The U.S. also saw major changes in the gaming sector, as numerous states passed laws legalizing sports betting. This was an outcome of a May 2018 U.S. Supreme Court ruling reversing the ban on sports betting. At last count, only eight states don’t have any legislation in place, pending or in progress. The industry was busy investigating new opportunities, creating compliance programs and starting up new operations. For any online operations, ensuring proper age verification, geolocation (within state boundaries) and AML processes for player funds is fundamental to avoid issues with regulators.

While only applicable to California, the upcoming (January 1, 2020) California Consumer Privacy Act (CCPA) could have wide-ranging effects on organizations as to how they collect, store, share and manage personal information. As opposed to having one set of processes that apply only to Californians, many organizations will consolidate their U.S. privacy and data handling compliance procedures. There are literally hundreds of different data/privacy/cybersecurity state laws in the works, with privacy laws passing in two states, Nevada and Maine.


Amendments to the Canadian Know Your Customer/Anti-Money Laundering (KYC AML) regulations — the Proceeds of Crime (Money Laundering) and Terrorist Financing Act (PCMLTFA) — were registered on June 25, 2019. The latest PCMLTFA amendments will hopefully help Canadian KYC AML requirements overcome deficiencies, fight money laundering and offer more clarity for compliance professionals.

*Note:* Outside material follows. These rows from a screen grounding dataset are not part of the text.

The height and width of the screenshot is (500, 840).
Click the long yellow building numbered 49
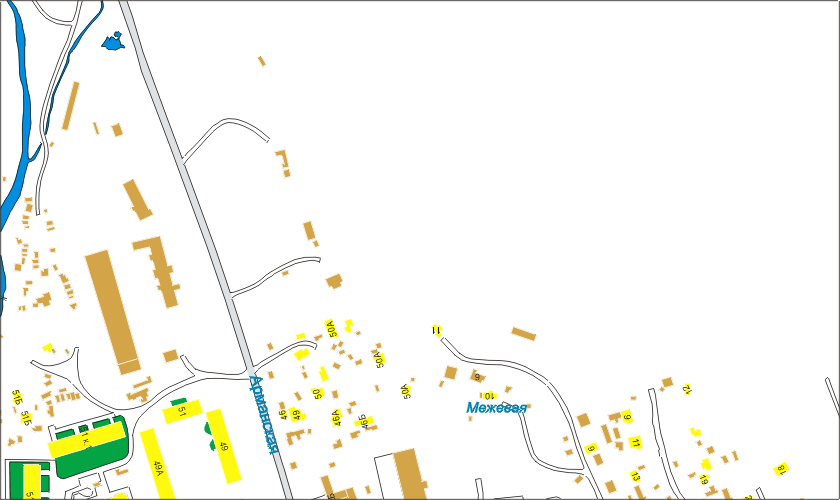[x=224, y=444]
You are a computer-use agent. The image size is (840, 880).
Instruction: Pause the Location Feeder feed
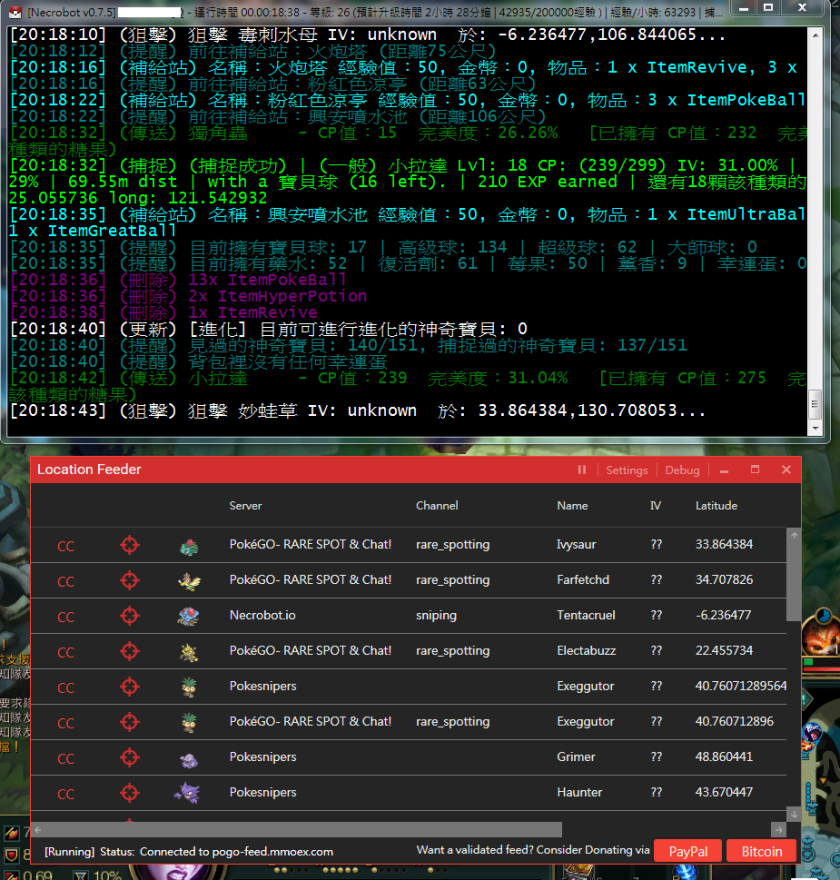point(582,470)
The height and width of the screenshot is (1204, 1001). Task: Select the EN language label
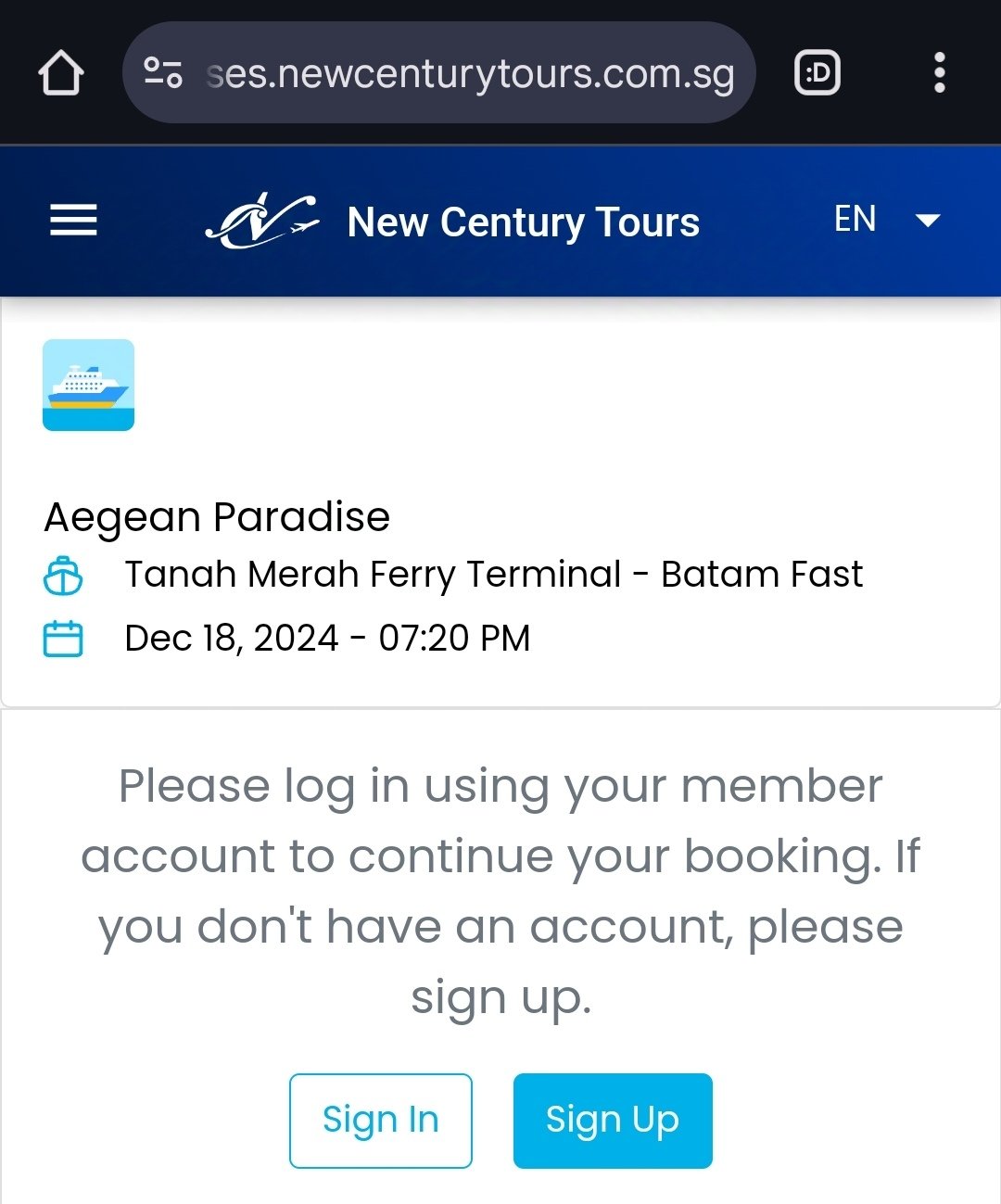click(855, 220)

While most amendments will not come into force until June 1, 2020, the definition of acceptable documents to ascertain identification has been changed from “original, valid and current” to “authentic, valid and current.” Allowing “authentic” documents enables the use of ID document verification as a fully legal process to help establish identity. Previously, the use of scanned/photocopied ID documents was explicitly prohibited.

Trulioo scaling up

Trulioo had an amazing year in 2019. We added 11 countries to our GlobalGateway Electronic Identity Verification product, continuing in our mission to verify all people on the planet and help provide all citizens with access to financial services, including the unbanked and underserved groups:

We introduced a new technological capability, EmbedID. A front-end tool, EmbedID enables businesses to query the Trulioo GlobalGateway API and instantly verify customers in multiple markets by embedding a snippet of code in their website, particularly the sign-up or registration form. EmbedID is an extension of our endeavor to make identity verification instant, simple and unwaveringly reliable for today’s digital and borderless economy.

Trulioo announced two major business development achievements. Trulioo raised $70M from Goldman Sachs, Citi, Santander and Amex, including funding from new and previous investors. We also partnered with Refinitiv to fight financial crime and champion financial inclusion. We opened a second office location in Vancouver to accommodate our growth, and we have plans to expand our presence across the globe in 2020.

Trulioo continues to be a market leader in the identity verification space. Our premier identity verification solution, GlobalGateway, won the 2019 Card-Not-Present (CNP) Award in the “Best Identity Verification and Authentication Solution” category. GlobalGateway was also ranked No. 1 in the Verification Tools/Identity Checks category in the 2019 RegTech Supplier Performance Report — for the fourth year in a row!

Focusing on the customer

In the end, the technology and processes are all to serve one person — the person who is in the midst of a purchasing decision. When a prospect is on a website or an app, and at the tipping point of buying a service or product, the experience needs to be relatively quick and seamless. All the hard work in developing the product and building a brand comes down to that click.

Behind the scenes, there need to be compliance and security measures to deliver the necessary trust. Business considerations and objectives must be met. But it is the buyer who has the final say; as we start to say goodbye to 2019 and the decade, focusing on the customer is requirement number one.